- [Extract]
▬▬▬▬▬▬▬▬▬▬

I remember Camel’s Hump in early morning, clouds lying in valleys all around. Bourne Pond on a still summer afternoon, birds skimming low over the water. A pretty girl washing her cooking pots in front of Skyline Lodge. A distant inexplicable horn playing Mozart at midnight from the top of Pico Peak. The rippling panorama of hills seen from Mt. Horrid Cliffs near Middlebury. A night alone under the stars at White Rocks Cliff (and waking in the middle of a thunderstorm). The day in 1970 when I looked north to Vermont from Pine Cobble and idly thought wouldn’t it be nice to walk the length of the state.
I’ve done various things in my life, heard my music played by symphony orchestras, published books. But now I’ve finished the Vermont Long Trail, and I take considerable satisfaction in that. Maybe among other things it shows that, like the mountains, life’s interventions can be surmounted–one step at a time.
Now I can get my end-to-end patch from the Green Mountain Club. I’ll ask my friend Mary to sew it onto my pack, so it’ll be a neater job. I plan to look at it over the years with a good deal of pleasure, and with unabashed sentimentality.
POSTSCRIPT, 2017—
As you can see, my observations when I’m hiking tend to be in a rhapsodic and poetic direction. Likewise my notes in the logbooks that are sometimes placed in trail shelters. In regard to that, here’s an object lesson in the power and likewise the ambiguity of prose.
As of some 25 years ago I hadn’t hiked in New England in a while, so I decided to do a weeklong trek that started on the Long Trail in Northern Vermont and ended at a cabin on Camel’s Hump. When I set out I was elated to be back on in the woods and in one of my old haunts, so I was writing especially ecstatic stuff in the shelter logs, meanwhile noting that I was going to be spending a week on the trail. Then it started to rain. Rain, rain, rain. After a couple of days I decided, the hell with it. I’ll go back home, wait till the rain stops, then hike two or three days further south, ending at Camel’s Hump.
So I did go back, actually for only a couple of days. At the end I was beside the cabin gearing up to hike out when a young guy appeared on the trail. I could tell he was a long-distance hiker, probably an Appalachian Trail trekker come down from Maine. Long-distance hikers tend to be tan and lean and their clothes have a certain look of permanent grime. This guy looked beat. He dropped his pack and sat down at the table with a sigh.
We chatted a bit as I got ready to go. He told me he was tired because he’d been really pushing it, despite the rain. How come? I asked. I’m trying to catch up with this girl, he said. Oh, she’s your hiking partner? I responded. No, he said—actually I’ve never met her. But I think she’s really something. I was scratching my head. How come? I asked. I’ve been reading stuff she wrote in the shelter logs up north, he said. Oops, I thought, and asked: What’s her name?
Jan, he said.
I should have let him down easy, but I was too flabbergasted to think. Oh, that was me, I blurted. Now, mind you, I was only about 45 at the time, but I was still a white-haired bald guy with a pot belly. And this guy had been humping it hard for a week in the rain trying to catch this sweet poetic girl who undoubtedly grew more beautiful and bewitching with each passing day. It couldn’t have been much worse for the poor guy. The look on his face could spark a novel.
I hope in later years he has found this as funny as I do.

▬▬▬▬▬▬▬▬▬▬

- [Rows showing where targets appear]
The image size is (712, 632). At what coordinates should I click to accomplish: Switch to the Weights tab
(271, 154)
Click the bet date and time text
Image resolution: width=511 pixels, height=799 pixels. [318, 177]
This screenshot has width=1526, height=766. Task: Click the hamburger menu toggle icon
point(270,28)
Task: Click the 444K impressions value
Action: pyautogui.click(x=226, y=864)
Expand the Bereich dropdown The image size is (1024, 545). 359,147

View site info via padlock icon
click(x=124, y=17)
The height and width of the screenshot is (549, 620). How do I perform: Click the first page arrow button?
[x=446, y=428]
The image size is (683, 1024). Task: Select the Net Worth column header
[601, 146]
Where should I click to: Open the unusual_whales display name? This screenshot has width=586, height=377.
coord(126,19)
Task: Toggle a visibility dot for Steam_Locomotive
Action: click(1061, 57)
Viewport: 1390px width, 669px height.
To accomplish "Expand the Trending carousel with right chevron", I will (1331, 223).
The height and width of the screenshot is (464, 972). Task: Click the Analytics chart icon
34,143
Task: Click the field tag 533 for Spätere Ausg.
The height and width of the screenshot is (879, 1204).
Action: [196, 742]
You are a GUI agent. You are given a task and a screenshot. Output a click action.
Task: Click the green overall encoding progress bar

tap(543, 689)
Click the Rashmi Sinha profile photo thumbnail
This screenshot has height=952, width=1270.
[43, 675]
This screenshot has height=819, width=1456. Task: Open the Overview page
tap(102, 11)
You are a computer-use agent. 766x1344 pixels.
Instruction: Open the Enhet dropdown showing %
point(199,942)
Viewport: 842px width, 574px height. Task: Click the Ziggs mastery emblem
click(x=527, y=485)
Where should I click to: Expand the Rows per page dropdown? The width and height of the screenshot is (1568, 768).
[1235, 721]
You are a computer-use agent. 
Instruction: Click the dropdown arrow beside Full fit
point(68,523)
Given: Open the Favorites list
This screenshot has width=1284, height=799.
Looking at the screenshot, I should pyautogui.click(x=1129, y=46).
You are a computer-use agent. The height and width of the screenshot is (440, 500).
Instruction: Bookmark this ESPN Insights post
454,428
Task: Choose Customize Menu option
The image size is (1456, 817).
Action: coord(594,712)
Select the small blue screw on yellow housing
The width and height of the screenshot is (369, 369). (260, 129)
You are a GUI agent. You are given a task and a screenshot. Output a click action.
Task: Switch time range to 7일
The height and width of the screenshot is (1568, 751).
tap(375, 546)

▬▬▬▬▬▬▬▬▬▬

- [To do]
In the Long Trail text, what name did the young long-distance hiker give for the person whose shelter log entries he was trying to catch up with?

- [Exercise output]
Jan.